In Jest from The News Literacy Project on Vimeo.

The News Literacy Project created this video linking news literacy to voting knowledgeably.

Another Theory on Why Media Didn't 'Get' Trump

"Donald Trump is a moral, intellectual and spiritual failure. He lies, he cheats, he insults, he practices the rankest hypocrisy. He manipulates the tax code to avoid paying taxes. He wields bankruptcy to avoid paying his creditors," Lee Siegel wrote Oct. 28 for Columbia Journalism Review.


"And yet. He does not hide behind professions of virtue while practicing his vices. He falters, sins, fails in his obligations, falls prey to his impulses, gives vent to his rage, all in public view. He does not pretend to be decent while behaving indecently.

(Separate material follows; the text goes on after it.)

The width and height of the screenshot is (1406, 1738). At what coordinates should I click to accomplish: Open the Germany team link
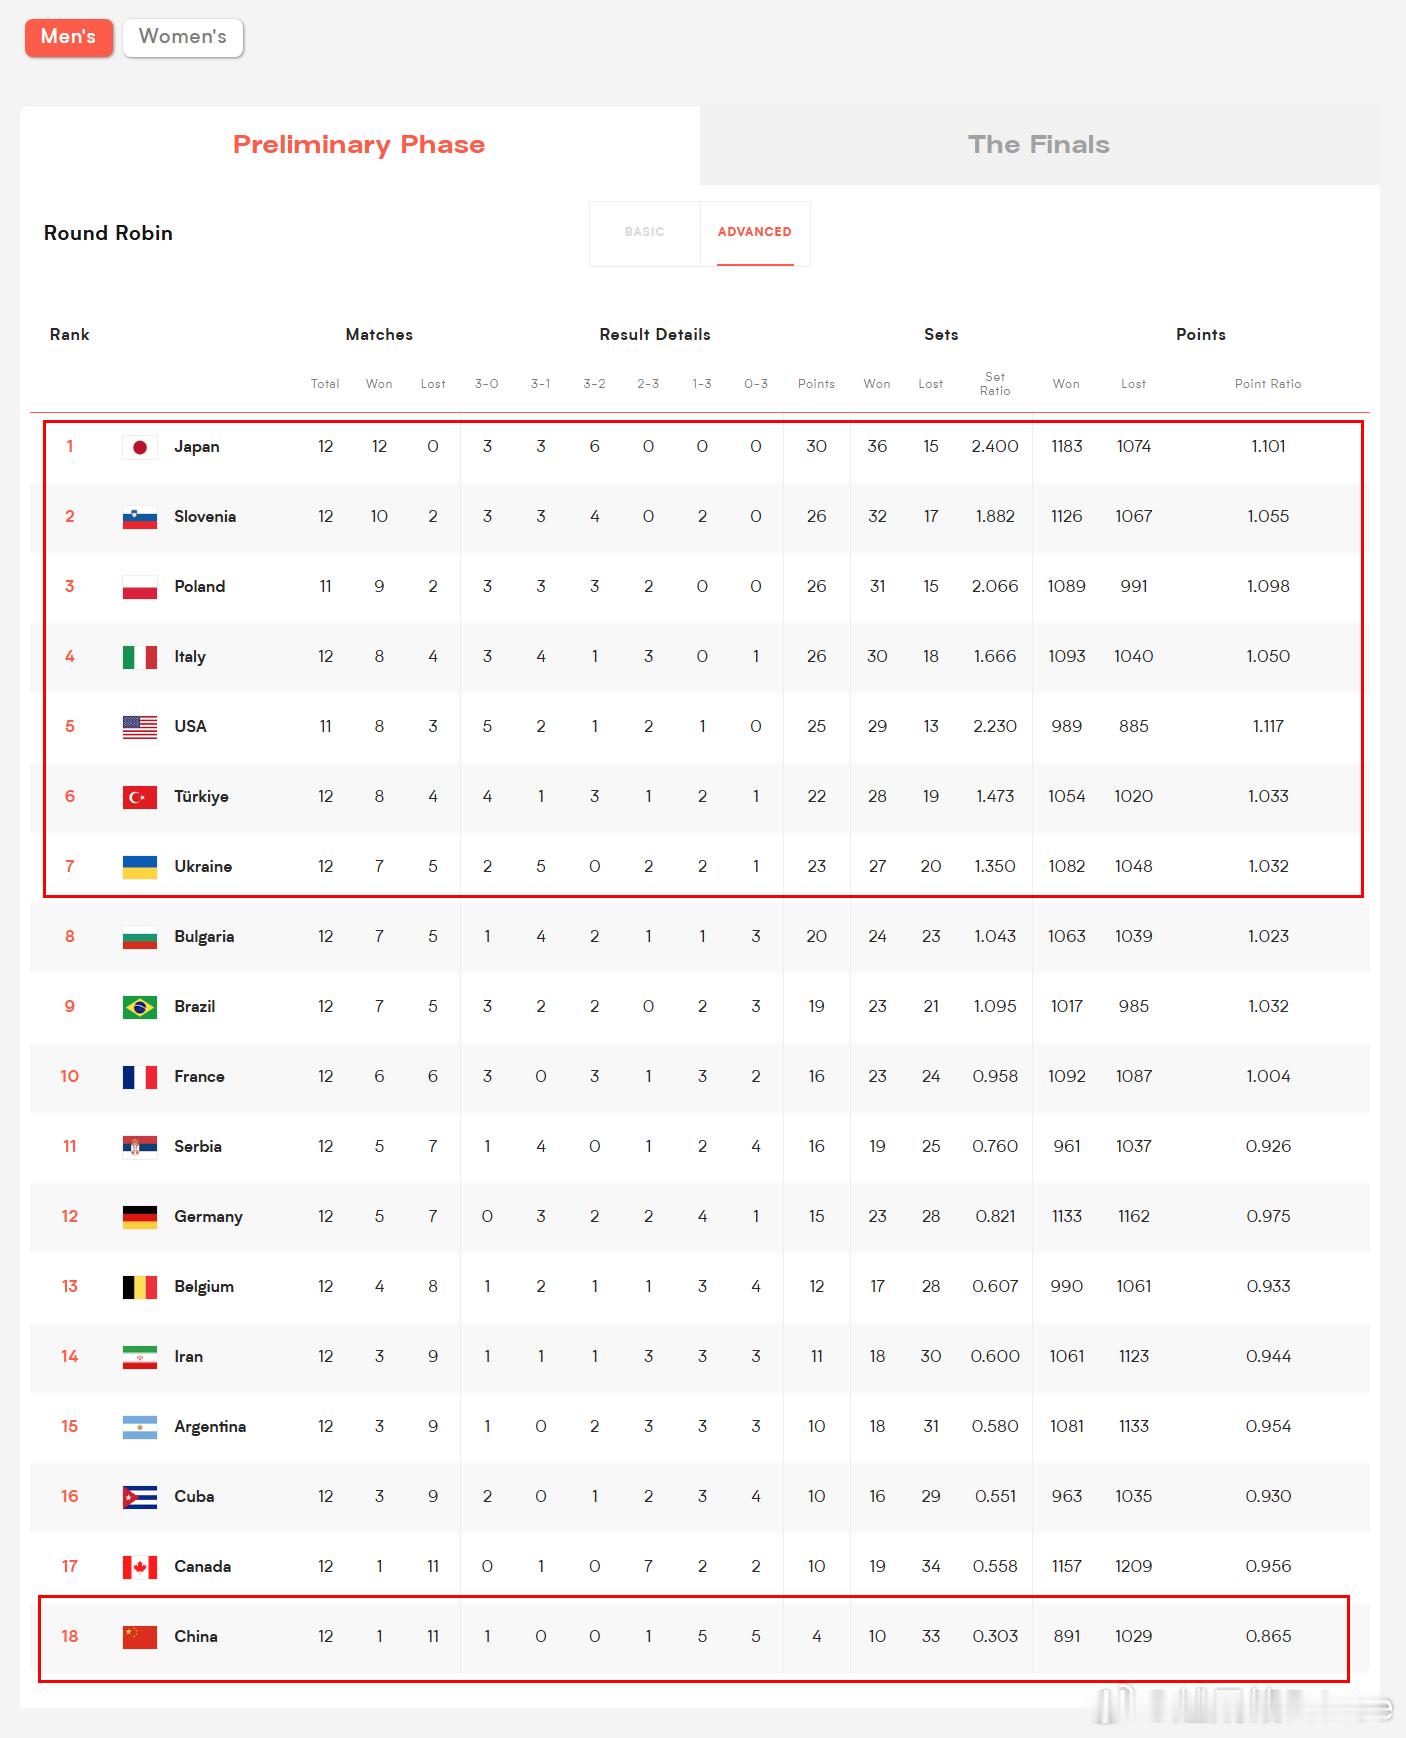pos(208,1217)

"For millions of decent people, who nevertheless falter in the obligations, surrender to their impulses, make mistakes in the eyes of the tax code and the law, Trump is the antidote (at least up until the allegations of sexual assault) to the prim, priggish, self-congratulatory liberal code of virtues. Trump’s followers forgive his abusiveness, callousness and mendacity because it embodies, in the phrase made famous by Isaiah Berlin, 'the crooked timber of humanity.' His failures of character allow them to forgive him his wealth and power.

"What his followers cannot forgive is the liberal media’s smug enforcement of the straight and narrow path to happiness and success, a smugness and prescriptiveness often born in conditions of prosperity and privilege that are far removed from the way the majority of Americans exist.


"Most American define success in terms of their families, their work — if they’re lucky enough to be working, and at a job with dignity — and their attachment to their communities. For most of the media, success is the right school, the right style of parenting, the right cultural products, the right job, the right etiquette in every social situation, the right social attitudes, and the right workout.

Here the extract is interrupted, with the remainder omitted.